Conforme a sus funciones, el interesado debía presentarse ante el puesto de ambas con la Guía de traslado y transferencia de ganado, la cual debía estar firmada por el propietario o su representante del ganado o representante debidamente autorizado por el mismo. Dicha Guía era verificada por las funcionarias la cual previa constatación de los datos, el perfil y de los campos llenados en el formulario pre establecido en el Art. 6 de la Ley 2.576/04, estampaban su firma y sello en la misma Guía, y de esta forma avalaban el posterior procesamiento de la Operación.
Las conductas desplegadas por Gómez Luján y Dávalos Agüero consistió en avalar 65 siguientes Guías de traslado y transferencia de ganado, y aseverar falsamente que el Representante Legal y/o autorizado de la firma Lusipar SA ante la SENACSA, firmó cada una de las guías y transferencia de ganado.
“Las operaciones no hubieran sido tramitadas de no ser autorizadas por las funcionarias, situación para lo cual era indispensable la firma -visto bueno- de las mismas en cada una de las guías, en razón a ser las únicas funcionarias con atribuciones de autorizar este tipo de operaciones. Que, todas estas operaciones poseen similitudes particulares, partiendo del vendedor -Lusipar S.A.- sin embargo el representante legal y/o autorizado para la firma de dicho documento por parte de la firma Lusipar S.A. ante la SENACSA, nunca consignó su firma en dichas guías, pero no obstante las funcionarias María Graciela Gómez Luján y Edhit Lucila Dávalos Agüero firmaron y sellaron dichas guías de traslado y transferencias de ganado para su posterior procesamiento.

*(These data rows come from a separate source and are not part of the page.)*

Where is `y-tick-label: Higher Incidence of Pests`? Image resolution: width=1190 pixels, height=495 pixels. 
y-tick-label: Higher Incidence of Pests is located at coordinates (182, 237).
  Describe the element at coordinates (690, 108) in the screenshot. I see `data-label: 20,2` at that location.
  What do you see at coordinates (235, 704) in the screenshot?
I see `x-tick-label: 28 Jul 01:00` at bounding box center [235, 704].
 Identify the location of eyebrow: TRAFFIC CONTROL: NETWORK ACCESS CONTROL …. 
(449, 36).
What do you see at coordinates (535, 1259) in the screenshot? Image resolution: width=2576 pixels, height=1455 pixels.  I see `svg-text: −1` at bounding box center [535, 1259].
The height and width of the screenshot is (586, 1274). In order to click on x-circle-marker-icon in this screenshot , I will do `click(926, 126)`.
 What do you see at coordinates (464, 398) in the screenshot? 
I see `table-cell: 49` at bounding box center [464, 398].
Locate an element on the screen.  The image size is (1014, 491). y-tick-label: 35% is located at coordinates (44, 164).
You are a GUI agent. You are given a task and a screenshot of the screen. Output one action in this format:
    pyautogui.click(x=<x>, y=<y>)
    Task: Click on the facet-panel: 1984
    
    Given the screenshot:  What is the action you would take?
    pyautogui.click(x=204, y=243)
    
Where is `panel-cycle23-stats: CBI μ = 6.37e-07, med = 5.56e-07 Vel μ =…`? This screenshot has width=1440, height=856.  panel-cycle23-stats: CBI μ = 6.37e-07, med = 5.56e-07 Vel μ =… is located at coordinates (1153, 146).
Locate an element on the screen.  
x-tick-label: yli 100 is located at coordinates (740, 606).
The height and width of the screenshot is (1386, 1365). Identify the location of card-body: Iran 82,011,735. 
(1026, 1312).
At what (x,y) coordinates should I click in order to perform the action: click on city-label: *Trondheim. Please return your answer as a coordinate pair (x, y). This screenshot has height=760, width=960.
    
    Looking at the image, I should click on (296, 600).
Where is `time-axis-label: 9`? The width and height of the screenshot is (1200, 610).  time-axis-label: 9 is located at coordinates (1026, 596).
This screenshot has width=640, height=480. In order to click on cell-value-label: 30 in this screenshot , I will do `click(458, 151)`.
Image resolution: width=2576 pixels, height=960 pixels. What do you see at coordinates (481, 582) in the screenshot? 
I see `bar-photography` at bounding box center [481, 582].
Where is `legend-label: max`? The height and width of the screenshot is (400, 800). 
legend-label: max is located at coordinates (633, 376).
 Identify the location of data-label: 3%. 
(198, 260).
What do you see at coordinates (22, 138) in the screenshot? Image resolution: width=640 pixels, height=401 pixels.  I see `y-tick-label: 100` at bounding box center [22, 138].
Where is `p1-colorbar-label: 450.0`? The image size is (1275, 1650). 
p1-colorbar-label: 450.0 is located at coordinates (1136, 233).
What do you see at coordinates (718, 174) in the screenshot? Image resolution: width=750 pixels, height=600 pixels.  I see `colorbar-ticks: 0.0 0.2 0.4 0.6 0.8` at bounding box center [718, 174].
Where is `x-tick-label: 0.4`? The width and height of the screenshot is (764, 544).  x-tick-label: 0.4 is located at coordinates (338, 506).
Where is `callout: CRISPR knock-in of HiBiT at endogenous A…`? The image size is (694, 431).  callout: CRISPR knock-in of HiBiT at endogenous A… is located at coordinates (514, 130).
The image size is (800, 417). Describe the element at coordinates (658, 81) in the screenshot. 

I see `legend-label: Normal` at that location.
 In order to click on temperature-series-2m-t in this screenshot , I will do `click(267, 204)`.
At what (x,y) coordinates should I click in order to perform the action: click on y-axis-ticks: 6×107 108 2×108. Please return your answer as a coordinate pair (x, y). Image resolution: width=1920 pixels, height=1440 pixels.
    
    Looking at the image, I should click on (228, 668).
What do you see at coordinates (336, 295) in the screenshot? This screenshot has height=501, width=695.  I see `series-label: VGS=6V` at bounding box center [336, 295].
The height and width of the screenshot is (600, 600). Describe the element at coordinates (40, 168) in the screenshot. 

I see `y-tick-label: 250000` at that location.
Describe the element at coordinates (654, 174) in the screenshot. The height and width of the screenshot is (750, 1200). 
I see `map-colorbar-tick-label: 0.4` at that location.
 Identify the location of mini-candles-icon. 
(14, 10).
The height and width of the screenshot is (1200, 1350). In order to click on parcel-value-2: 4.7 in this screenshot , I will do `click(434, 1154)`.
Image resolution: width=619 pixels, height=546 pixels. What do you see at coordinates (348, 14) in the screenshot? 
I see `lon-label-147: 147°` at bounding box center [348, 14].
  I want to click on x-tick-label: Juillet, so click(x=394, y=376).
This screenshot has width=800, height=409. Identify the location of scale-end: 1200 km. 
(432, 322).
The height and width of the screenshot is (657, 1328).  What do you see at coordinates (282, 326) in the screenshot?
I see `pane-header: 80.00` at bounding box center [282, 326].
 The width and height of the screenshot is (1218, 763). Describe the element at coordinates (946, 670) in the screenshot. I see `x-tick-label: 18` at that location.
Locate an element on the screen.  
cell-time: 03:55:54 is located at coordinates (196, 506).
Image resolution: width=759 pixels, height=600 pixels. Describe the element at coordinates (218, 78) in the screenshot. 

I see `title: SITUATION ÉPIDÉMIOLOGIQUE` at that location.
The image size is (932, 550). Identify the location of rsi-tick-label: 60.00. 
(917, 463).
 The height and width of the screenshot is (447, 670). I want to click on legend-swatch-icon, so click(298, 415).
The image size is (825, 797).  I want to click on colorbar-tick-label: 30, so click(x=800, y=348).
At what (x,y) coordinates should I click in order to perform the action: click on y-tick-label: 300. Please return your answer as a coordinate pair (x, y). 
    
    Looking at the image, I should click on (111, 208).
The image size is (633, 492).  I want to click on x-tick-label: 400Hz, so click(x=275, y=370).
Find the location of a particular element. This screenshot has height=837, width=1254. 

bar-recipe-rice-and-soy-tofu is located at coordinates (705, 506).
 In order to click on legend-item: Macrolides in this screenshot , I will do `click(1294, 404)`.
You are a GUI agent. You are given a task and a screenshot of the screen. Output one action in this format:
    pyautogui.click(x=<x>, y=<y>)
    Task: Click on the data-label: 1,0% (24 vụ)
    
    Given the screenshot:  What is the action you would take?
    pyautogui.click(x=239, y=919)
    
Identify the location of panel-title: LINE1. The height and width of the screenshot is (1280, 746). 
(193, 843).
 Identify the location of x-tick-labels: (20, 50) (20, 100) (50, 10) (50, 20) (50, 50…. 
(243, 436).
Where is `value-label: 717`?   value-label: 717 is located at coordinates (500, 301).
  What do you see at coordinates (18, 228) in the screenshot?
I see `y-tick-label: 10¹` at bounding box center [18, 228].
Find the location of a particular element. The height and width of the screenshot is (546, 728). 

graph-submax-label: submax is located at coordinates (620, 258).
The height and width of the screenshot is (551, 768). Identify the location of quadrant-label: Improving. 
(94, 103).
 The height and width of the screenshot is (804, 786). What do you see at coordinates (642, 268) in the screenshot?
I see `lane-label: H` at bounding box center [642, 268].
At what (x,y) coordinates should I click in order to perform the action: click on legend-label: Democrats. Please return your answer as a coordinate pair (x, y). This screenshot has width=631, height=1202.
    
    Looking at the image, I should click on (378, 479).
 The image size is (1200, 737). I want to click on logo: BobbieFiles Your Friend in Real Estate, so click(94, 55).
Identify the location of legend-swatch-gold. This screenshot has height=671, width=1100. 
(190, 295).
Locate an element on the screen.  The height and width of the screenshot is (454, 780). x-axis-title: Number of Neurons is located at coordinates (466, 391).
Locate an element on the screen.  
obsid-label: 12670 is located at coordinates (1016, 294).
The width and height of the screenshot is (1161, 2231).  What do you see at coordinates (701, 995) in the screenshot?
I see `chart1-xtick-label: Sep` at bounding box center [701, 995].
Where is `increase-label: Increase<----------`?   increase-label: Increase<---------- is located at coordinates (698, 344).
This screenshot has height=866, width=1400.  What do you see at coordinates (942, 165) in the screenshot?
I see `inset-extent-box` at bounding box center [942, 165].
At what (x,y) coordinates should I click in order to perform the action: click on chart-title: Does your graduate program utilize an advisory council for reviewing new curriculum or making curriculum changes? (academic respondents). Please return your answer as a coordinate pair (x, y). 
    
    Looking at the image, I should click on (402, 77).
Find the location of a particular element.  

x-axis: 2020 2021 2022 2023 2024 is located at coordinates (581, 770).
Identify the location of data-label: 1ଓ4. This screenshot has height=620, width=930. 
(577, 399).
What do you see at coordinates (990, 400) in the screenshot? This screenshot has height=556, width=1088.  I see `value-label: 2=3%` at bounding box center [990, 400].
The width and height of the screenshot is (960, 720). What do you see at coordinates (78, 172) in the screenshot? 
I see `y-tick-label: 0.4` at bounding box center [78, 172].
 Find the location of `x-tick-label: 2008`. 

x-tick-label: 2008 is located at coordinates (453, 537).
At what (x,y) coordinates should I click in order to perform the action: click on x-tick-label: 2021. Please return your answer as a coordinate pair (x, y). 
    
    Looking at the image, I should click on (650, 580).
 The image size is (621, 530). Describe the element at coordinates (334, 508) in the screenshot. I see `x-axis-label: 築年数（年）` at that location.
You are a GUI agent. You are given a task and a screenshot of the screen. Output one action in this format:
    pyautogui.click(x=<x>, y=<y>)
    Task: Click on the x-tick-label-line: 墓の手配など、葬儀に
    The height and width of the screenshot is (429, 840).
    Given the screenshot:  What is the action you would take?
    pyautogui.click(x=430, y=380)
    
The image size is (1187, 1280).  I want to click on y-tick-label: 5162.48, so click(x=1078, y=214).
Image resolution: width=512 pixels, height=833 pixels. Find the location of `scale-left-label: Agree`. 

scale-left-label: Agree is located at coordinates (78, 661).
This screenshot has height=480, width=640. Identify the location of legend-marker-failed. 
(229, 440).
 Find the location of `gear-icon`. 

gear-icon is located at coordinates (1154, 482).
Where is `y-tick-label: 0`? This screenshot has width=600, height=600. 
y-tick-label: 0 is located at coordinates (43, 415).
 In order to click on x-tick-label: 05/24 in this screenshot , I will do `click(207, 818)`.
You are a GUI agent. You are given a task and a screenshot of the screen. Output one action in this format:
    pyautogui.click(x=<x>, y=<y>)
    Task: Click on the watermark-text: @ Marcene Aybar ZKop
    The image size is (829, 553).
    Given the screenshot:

Existen elementos que permiten sostener que el representante legal y/o el autorizado de la firma Lusipar S.A. ante la SENACSA para suscribir las guías, no firmaron las guías de traslado y transferencias de conformidad a las exigencias legales existentes. Es así que con su conducta la Sra. María Graciela Gómez Luján conforme al cuadro expuesto en la hoja que antecede, firmó y sello 16 guías de traslado y transferencia de ganado para su posterior procesamiento. Asimismo en cuanto a la Sra. Edhit Lucila Dávalos Agüero, firmó y autorizó 49 guías de traslado y transferencia de ganado para su posterior procesamiento, que en forma conjunta totalizan 65 operaciones irregulares, sin cumplir las exigencias legales vigentes. Que, los hechos señalados significaron el traslado y transferencia irregular de 2.836 semovientes pertenecientes a la Firma Lusipar S.A.
En el caso de Edith Lucila Davalos Agüero, el magistrado hizo lugar a la suspensión condicional del procedimiento por un año, luego de que esta aceptara los hechos “sin aceptar su responsabilidad ya que se declara inocente”, con el visto bueno de la Fiscalía, teniendo en cuenta que en caso de llegar a juicio, se exponía a una pena de hasta dos años de cárcel.
Como parte de las reglas de conducta impuestas, deberá donar G 11.961.000, a la Fundación ASOLEU.